Other differences were about judgment. For example, the RIAT authors reported that 11 patients became suicidal in the acute phase on paroxetine and one in the continuation phase. If we take their additional data into account, which we did not have access to; our numbers are 10 patients in the acute phase and two in the continuation phase. The RIAT authors assigned one patient (329.002.00058, case 1) to the taper phase of the study who commenced the continuation phase the day after having completed the acute phase and who had a suicidality event (an intentional overdose on 80 pills of Tylenol) two months later. They explain in their appendix that even though the patient was in the middle of the continuation phase, it appeared that “this case had stopped drug three days before the overdose, then overdosed, and was discontinued completely from the study….. On this basis we have put the case into taper”. The RIAT authors also discuss a possible case of suicidal behaviour on imipramine (329.010.00279, Case 2) where the patient was said to have strange thoughts (thinking abnormal), but as no narrative or additional information was available, we are less convinced, as strange thoughts could be about something else than suicide. In the coding dictionary Medical Dictionary for Regulatory Activities (MedDRA), there is a preferred term of ‘Thinking abnormal’ which is under the high level term of ‘Thinking disturbances.’
We applaud the authors for undertaking such a rigorous piece of work and finally correcting the study 329, 14 years after the original publication.

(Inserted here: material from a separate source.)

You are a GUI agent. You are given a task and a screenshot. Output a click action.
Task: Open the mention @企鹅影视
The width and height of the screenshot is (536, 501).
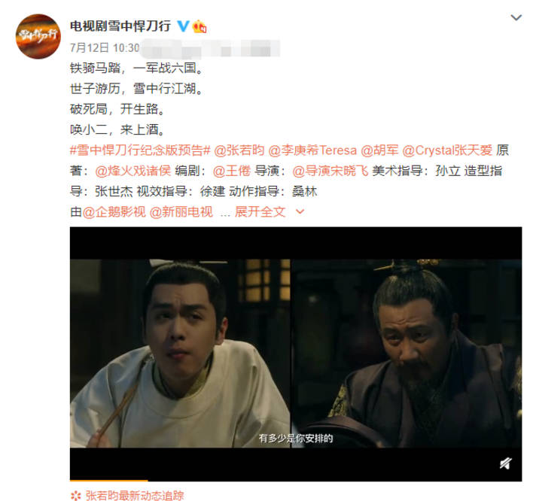pos(114,212)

Both their study4 and our review5 illustrate the importance of making all data available for accurate assessments of adverse effects of drugs. Access to only the main report of the CSR is clearly insufficient. Apart from appendices containing individual patient listings for all patients, access to case report forms are also essential as some relevant events may never get coded as adverse events.
References
(1) Turner EH, Matthews AM, Linardatos E, Tell RA, Rosenthal R. Selective Publication of Antidepressant Trials and Its Influence on Apparent Efficacy. N Engl J Med 2008; 358(3):252-260.

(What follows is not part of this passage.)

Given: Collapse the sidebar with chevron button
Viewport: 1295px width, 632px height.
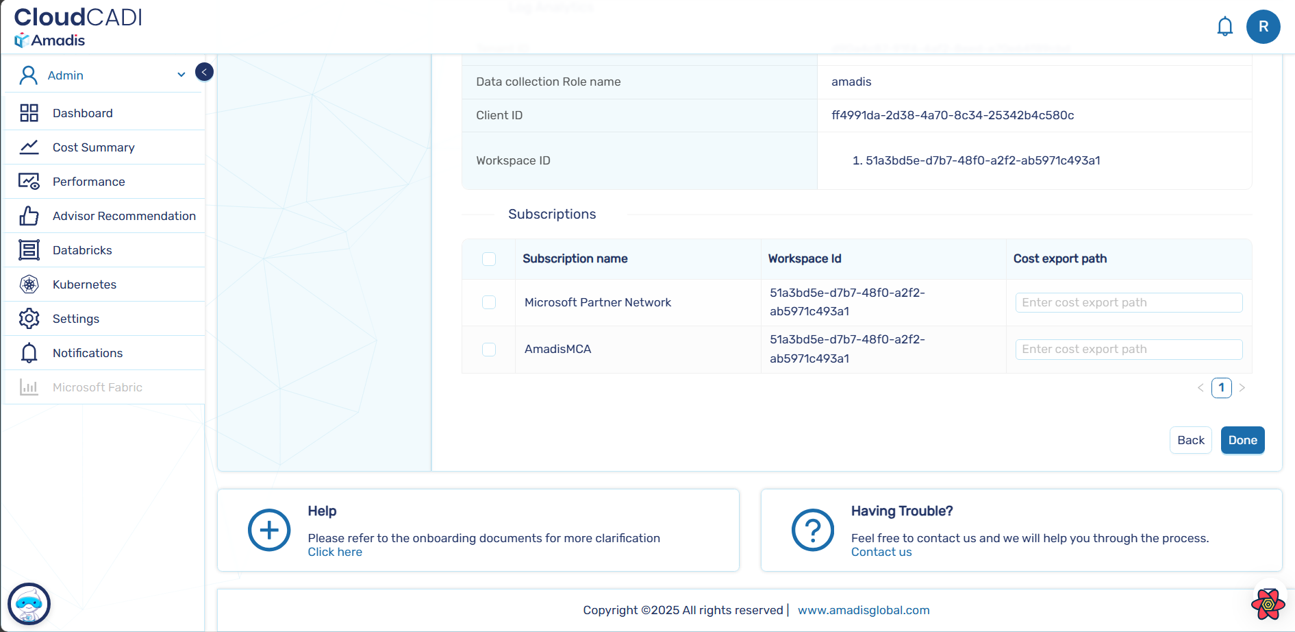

(2) Whittington CJ, Kendall T, Fonagy P, Cottrell D, Cotgrove A, Boddington E. Selective serotonin reuptake inhibitors in childhood depression: systematic review of published versus unpublished data. The Lancet 2004; 363(9418):1341-1345.
(3) Doshi, P., Dickersin, K., Healy, D., Vedula, S. S., & Jefferson, T. Restoring invisible and abandoned trials: a call for people to publish the findings. BMJ 2013;346:f2865.

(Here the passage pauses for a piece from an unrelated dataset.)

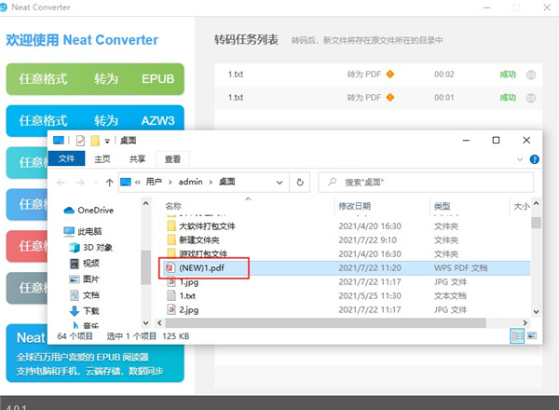Sort files by 修改日期 column header
This screenshot has width=559, height=410.
[355, 206]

(4) Le Noury J, Nardo JM, Healy D, et al. Restoring Study 329: efficacy and harms of paroxetine and imipramine in treatment of major depression in adolescence. BMJ 2015;351:h4320.
(5) Sharma T, Guski LS, Freund N, Gøtzsche PC. Suicidality and aggression during antidepressant treatment: systematic review and meta-analyses based on clinical study reports. BMJ 2016;352:i65.
(6) GSK, Paroxetine - paediatric and adolescent patients. Clinical study reports: Unipolar major depression study 329. Available at: http://www.gsk.com/en-gb/media/resource-centre/paroxetine/paroxetine-pae... (accessed 20 July 2015).
Competing interests: TS received an honorarium from The BMJ Publishing Group to externally validate some of the suicidality data from Appendix 3 of the RIAT study during its peer review process.